[TASKS AND EXERCISES]:
1: Quote word for word from the passage below about the book Godless, beginning at the words "In the summer" and stopping after "it was brilliant.".
2: Write the next part of the passage below about the book Godless, carrying on after its final sentence.

[EXCERPT TO READ]:
In the summer of 2006, I heard that a new book called Godless presented an insightful and devastating criticism of the theory of evolution. Although I learned that its author, Ann Coulter, is not a scientist but a lawyer turned author and TV pundit, she nevertheless appeared to be an intelligent and well-educated person, so I started reading. At first I was puzzled. There did not seem to be anything new; only tired and outdated antievolution arguments involving moths, finches, and fruit flies. But it wasn’t until Coulter dusted off the old Piltdown Man story that I suddenly realized: it was a hoax! And it was brilliant.

[DATA]:
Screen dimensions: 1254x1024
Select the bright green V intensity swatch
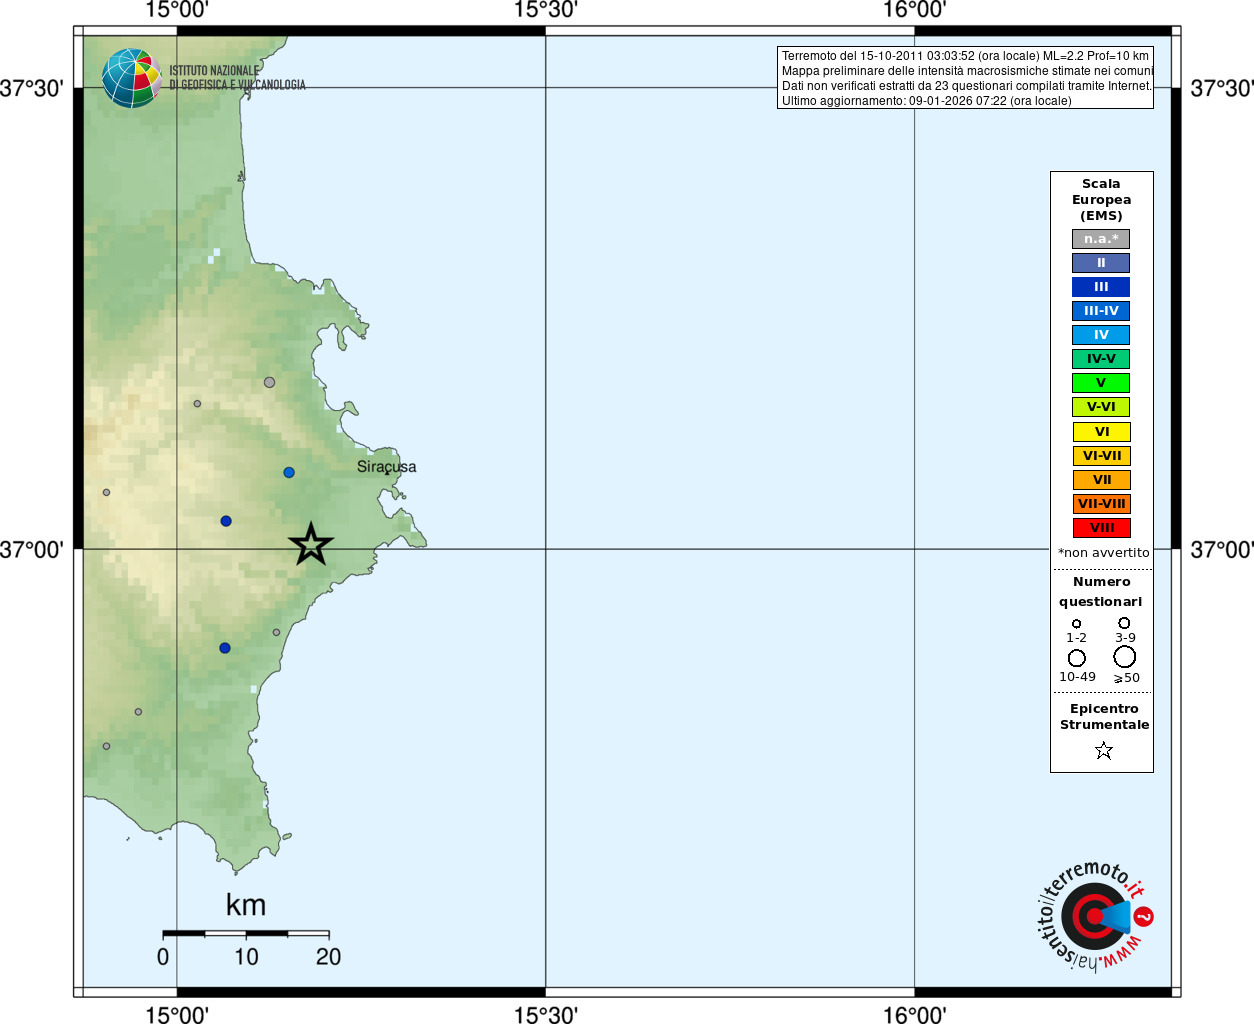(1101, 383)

[FINAL ANSWERS]:
1:
In the summer of 2006, I heard that a new book called Godless presented an insightful and devastating criticism of the theory of evolution. Although I learned that its author, Ann Coulter, is not a scientist but a lawyer turned author and TV pundit, she nevertheless appeared to be an intelligent and well-educated person, so I started reading. At first I was puzzled. There did not seem to be anything new; only tired and outdated antievolution arguments involving moths, finches, and fruit flies. But it wasn’t until Coulter dusted off the old Piltdown Man story that I suddenly realized: it was a hoax! And it was brilliant.

2:
Coulter has very cleverly written a fake criticism of evolution, much like the way NYU physicist Alan Sokal in 1996 published a fake physics article in a literary journal, an affair that has become known as the “Sokal hoax.” A self-proclaimed “old unabashed leftist,” Sokal was disturbed by the sloppily antiscientific, postmodernistic mentality that had started to replace reason and rationality within the academic left and ingeniously made his point by managing to get his nonsense article published by the very people he wished to expose. … However, whereas Sokal revealed his hoax in a separate article, Coulter challenges her readers to find out the truth for themselves. Without claiming to do justice to Coulter’s multifaceted and sometimes subtle satire, I will attempt to outline some of her most amusing and salient points.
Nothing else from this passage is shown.